Several scientific papers have found a link between exercise and creative thinking, including a paper published in Scientific Reports. After reviewing their findings, the authors argued for “ argued for shared variance between bodily movement and creativity”
The famous essayist David Sedaris walks for several hours daily, picking up trash in his home town of West Sussex. These walks often give him time to reflect on his writings. The Japanese novelist Haruki Murakami is an avid runner and swimmer and wrote an entire book, What I Talk About When I Talk About Running on how these endurance sports inform his creative process.

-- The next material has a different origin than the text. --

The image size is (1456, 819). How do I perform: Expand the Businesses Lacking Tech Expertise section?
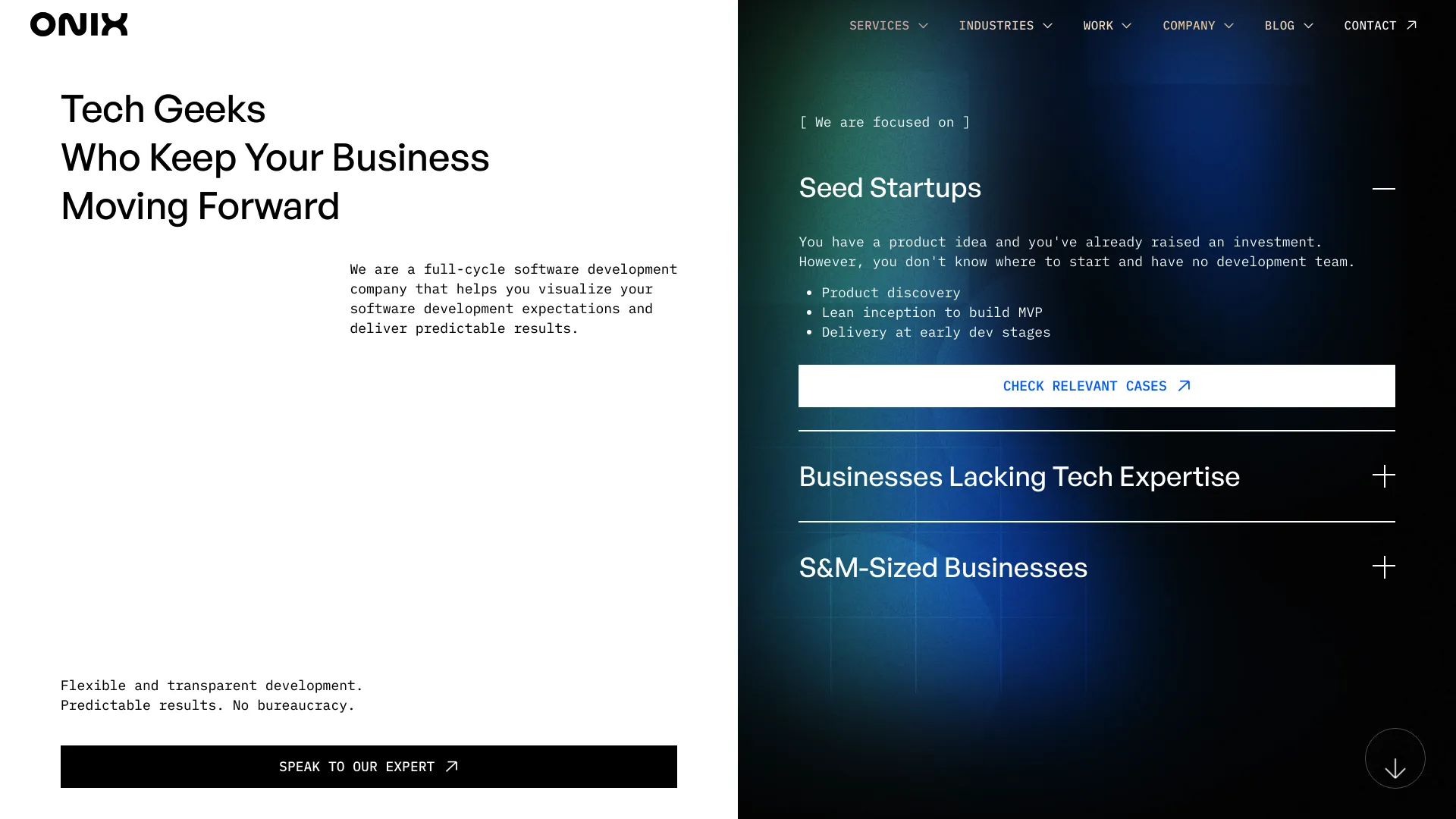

Stephen Pressfield is another well-known writer who exercises regularly. In The War of Art, he describes his early morning gym sessions. The creative American dance choreographer Twyla Tharp also keeps to a strict early morning routine. She hits the gym at 05.30 before starting a day of creative work.
How does exercise increase creativity?
According to researchers, exercise increases creativity by encouraging convergent and divergent thinking. The former describes deducing a solution based on logic and reason. The latter describes lateral thinking or generating unique solutions and ideas to challenges.

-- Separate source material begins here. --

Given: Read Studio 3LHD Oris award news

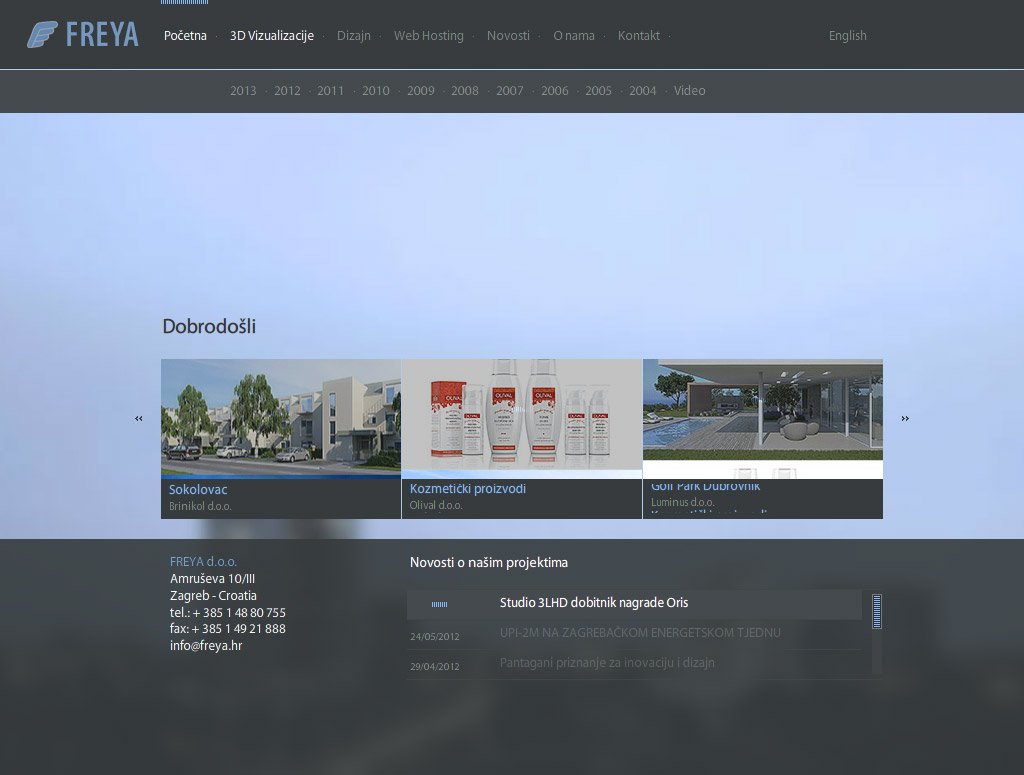Looking at the screenshot, I should (594, 603).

Exercise triggers feel-good endorphins. Thirty minutes of cardio or strength training gets your heart rate up and blood flowing. It also offers a break from the confines of digital tools. Your subconscious can continue working on a creative problem or project even while you’re exercising (divergent thinking). Then, when it’s time to write, draw or engage in creative work, you should have more ideas and energy. Or you may spot an obvious solution that you previously overlooked (convergent thinking).
The benefits of exercise, such as running, walking, yoga and other low-impact pursuits, on creativity, can last for up to two hours. Below, we go into more detail, explaining six different ways exercise will help you find better ideas and improve creative thinking.
1. Exercise Helps You Focus

Meditation is scientifically proven to aid concentration and even improve our memory. Regular meditators can focus on a task and are less prone to mood swings.
Physical exercises, like yoga or running, are a lot like meditation or journaling. Running demands turning up several times a week in your trainers, and committing to a difficult task for an extended period. Similarly, most good yoga sessions end with a brief meditation practice or Savasana.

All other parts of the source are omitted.